Exercise goal: Locate every line below that contains the word "icon" and copy it.

Information provided:

━━━━━━━━━━

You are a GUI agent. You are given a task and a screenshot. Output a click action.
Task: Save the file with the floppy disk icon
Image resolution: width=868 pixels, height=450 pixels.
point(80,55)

━━━━━━━━━━

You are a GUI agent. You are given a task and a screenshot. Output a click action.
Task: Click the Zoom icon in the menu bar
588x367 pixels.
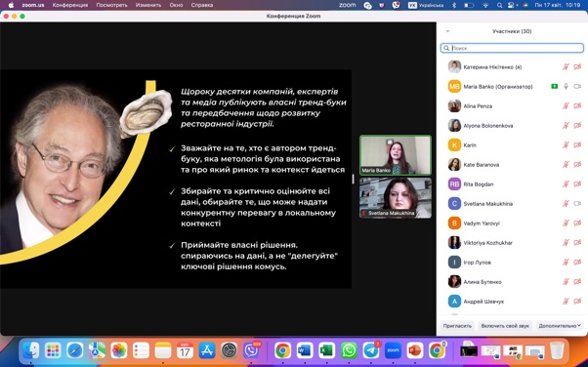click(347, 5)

━━━━━━━━━━

Written answer:
Task: Save the file with the floppy disk icon
Task: Click the Zoom icon in the menu bar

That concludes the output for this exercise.